◆ **What to produce**:
Please repeat the lines below exactly. Begin with the line containing "Корзина (259, 2154)" and go on through the line containing "Отзывы (194, 290)".

◆ **Material for the task**:
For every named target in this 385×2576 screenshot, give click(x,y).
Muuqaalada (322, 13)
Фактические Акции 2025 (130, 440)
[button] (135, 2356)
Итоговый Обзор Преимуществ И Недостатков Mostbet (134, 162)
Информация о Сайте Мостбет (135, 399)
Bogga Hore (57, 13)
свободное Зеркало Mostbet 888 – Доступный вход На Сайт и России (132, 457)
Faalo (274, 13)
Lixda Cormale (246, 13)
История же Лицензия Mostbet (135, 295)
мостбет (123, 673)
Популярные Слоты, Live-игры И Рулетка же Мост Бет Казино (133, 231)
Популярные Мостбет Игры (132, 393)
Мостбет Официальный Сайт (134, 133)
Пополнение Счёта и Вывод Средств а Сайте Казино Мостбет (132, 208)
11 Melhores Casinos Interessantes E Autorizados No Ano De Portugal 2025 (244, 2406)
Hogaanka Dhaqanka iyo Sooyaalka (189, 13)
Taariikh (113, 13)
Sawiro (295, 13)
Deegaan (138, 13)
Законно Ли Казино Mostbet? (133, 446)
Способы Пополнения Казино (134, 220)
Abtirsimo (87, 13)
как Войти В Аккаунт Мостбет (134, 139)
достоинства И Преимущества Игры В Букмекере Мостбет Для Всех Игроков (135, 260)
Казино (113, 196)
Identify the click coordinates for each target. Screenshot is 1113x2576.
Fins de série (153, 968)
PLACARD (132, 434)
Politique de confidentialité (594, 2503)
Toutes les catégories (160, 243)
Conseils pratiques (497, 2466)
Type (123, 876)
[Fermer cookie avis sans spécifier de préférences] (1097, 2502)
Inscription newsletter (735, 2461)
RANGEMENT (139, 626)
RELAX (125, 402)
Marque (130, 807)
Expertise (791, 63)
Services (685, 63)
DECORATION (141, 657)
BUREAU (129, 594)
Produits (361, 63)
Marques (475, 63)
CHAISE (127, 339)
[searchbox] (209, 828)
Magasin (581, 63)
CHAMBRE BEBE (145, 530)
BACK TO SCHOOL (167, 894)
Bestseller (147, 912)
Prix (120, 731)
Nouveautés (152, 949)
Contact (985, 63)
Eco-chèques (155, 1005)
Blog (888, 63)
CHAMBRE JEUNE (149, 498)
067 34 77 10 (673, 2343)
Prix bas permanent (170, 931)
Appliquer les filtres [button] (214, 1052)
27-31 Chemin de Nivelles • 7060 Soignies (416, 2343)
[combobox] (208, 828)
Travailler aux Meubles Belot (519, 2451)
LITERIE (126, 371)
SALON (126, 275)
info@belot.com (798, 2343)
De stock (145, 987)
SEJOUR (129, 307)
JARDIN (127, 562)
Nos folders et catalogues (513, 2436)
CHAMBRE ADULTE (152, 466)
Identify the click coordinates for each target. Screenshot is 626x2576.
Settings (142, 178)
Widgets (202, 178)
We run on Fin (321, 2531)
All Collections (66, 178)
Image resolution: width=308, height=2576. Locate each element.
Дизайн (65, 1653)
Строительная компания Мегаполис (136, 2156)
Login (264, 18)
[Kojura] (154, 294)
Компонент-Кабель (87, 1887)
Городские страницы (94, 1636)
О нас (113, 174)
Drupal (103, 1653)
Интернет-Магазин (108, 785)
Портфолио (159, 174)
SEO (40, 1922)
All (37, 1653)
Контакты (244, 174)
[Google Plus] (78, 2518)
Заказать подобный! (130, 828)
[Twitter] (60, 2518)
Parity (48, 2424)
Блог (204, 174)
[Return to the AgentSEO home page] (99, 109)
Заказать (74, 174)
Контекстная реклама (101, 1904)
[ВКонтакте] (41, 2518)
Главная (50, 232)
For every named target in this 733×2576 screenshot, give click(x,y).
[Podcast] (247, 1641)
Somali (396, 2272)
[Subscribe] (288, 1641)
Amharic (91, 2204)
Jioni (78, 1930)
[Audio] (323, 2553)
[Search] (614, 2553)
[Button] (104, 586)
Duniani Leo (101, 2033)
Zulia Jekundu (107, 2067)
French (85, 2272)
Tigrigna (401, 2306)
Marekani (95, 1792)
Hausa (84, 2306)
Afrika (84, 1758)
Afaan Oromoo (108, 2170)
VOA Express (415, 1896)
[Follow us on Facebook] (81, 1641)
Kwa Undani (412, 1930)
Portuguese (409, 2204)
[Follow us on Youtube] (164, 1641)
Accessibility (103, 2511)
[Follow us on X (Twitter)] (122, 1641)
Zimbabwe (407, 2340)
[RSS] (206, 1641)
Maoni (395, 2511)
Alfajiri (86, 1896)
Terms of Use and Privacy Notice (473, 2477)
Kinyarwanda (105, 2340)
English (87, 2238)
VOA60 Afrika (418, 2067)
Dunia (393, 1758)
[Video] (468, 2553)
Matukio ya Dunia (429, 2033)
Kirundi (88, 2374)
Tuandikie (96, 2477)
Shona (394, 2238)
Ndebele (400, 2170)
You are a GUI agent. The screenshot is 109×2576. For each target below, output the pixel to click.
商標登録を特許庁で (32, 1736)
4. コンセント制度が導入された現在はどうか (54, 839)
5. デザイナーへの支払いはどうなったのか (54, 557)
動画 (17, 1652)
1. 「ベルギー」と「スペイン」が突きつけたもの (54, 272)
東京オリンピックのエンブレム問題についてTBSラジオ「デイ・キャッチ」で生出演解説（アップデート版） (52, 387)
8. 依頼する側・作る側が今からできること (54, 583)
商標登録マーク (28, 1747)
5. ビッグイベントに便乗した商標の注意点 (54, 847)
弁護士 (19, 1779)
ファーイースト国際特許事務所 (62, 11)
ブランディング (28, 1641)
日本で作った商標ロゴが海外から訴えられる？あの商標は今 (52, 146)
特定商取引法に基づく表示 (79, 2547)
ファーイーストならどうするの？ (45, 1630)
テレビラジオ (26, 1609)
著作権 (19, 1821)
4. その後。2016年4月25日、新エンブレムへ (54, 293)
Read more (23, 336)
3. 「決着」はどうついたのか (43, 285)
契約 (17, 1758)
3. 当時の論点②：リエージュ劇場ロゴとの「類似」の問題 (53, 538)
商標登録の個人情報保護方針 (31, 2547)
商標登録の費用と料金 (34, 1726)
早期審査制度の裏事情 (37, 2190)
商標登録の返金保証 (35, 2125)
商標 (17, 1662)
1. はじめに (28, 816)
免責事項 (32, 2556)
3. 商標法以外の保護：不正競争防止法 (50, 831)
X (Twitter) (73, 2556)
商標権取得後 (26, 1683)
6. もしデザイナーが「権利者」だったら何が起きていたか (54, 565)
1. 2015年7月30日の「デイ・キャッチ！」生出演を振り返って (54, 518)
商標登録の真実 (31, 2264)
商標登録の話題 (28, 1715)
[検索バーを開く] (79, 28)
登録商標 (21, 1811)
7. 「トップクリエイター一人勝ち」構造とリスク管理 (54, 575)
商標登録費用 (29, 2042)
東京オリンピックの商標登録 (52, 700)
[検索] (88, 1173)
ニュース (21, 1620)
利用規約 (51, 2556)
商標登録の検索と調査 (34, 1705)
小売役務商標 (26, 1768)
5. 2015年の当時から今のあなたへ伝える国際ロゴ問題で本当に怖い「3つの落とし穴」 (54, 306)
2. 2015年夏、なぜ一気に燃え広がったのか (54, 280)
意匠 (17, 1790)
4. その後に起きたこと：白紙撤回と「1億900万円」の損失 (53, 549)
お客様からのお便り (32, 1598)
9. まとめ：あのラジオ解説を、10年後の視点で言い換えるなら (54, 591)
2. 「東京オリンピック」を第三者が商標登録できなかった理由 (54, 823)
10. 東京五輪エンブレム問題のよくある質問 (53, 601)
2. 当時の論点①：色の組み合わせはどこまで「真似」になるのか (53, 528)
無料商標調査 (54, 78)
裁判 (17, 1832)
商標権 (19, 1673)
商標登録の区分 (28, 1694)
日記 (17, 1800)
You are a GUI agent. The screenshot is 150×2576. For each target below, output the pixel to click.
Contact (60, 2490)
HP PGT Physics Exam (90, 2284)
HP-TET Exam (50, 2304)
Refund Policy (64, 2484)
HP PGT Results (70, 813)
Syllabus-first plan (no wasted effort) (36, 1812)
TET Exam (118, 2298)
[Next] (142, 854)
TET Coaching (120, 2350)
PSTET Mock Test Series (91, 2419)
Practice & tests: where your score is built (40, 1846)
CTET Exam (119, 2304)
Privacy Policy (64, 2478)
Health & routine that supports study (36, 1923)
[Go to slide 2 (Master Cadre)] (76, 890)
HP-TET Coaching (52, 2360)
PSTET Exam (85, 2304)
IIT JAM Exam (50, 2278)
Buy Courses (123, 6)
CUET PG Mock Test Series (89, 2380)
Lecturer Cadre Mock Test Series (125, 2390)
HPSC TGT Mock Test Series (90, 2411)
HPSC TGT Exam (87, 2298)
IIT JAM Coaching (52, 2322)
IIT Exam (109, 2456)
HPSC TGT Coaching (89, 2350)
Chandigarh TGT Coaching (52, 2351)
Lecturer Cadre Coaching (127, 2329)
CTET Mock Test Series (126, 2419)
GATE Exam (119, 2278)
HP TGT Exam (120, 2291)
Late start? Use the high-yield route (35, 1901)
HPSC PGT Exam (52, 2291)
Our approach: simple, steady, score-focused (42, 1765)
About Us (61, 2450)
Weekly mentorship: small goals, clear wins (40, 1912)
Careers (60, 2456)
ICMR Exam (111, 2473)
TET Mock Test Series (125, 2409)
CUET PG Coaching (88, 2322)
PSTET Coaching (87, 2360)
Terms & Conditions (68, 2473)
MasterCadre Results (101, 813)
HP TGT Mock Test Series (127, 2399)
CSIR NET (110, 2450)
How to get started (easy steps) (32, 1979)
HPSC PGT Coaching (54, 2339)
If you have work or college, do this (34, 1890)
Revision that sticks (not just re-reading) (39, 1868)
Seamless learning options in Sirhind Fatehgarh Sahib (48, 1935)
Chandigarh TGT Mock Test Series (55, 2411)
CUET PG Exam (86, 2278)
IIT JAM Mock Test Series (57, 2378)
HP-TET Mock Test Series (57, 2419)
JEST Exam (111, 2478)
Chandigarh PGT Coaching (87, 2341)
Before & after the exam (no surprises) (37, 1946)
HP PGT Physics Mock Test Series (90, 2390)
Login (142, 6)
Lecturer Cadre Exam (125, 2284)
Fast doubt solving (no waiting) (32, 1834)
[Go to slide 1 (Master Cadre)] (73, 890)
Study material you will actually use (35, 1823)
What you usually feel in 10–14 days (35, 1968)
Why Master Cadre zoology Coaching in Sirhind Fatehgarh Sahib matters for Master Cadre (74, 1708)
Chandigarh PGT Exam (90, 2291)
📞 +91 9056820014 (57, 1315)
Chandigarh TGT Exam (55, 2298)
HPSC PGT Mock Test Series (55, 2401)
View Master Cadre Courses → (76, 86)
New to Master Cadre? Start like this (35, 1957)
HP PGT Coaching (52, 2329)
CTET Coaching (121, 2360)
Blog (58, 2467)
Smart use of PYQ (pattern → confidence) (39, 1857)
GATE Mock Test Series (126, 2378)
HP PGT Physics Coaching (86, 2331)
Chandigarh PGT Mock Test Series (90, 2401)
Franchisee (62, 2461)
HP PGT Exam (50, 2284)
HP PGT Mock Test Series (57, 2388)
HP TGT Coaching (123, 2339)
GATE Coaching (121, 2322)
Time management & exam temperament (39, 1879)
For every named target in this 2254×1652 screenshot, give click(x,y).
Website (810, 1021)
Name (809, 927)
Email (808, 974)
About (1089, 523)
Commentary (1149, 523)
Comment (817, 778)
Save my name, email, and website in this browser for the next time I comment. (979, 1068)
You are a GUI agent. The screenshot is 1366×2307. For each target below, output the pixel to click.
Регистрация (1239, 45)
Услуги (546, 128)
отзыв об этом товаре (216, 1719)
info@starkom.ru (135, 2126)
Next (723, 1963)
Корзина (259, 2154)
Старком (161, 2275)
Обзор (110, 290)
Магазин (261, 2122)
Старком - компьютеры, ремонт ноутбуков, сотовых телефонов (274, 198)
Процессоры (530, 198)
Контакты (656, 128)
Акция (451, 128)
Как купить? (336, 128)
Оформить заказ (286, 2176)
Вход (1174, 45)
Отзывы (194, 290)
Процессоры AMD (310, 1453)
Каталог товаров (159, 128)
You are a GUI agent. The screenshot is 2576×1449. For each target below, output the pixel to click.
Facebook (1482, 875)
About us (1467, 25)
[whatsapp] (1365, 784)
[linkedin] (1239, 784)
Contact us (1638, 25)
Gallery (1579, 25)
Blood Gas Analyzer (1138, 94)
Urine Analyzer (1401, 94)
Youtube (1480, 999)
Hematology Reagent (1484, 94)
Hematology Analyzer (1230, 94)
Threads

◆ **Response box**:
Корзина (259, 2154)
Старком (161, 2275)
Обзор (110, 290)
Магазин (261, 2122)
Старком - компьютеры, ремонт ноутбуков, сотовых телефонов (274, 198)
Процессоры (530, 198)
Контакты (656, 128)
Акция (451, 128)
Как купить? (336, 128)
Оформить заказ (286, 2176)
Вход (1174, 45)
Отзывы (194, 290)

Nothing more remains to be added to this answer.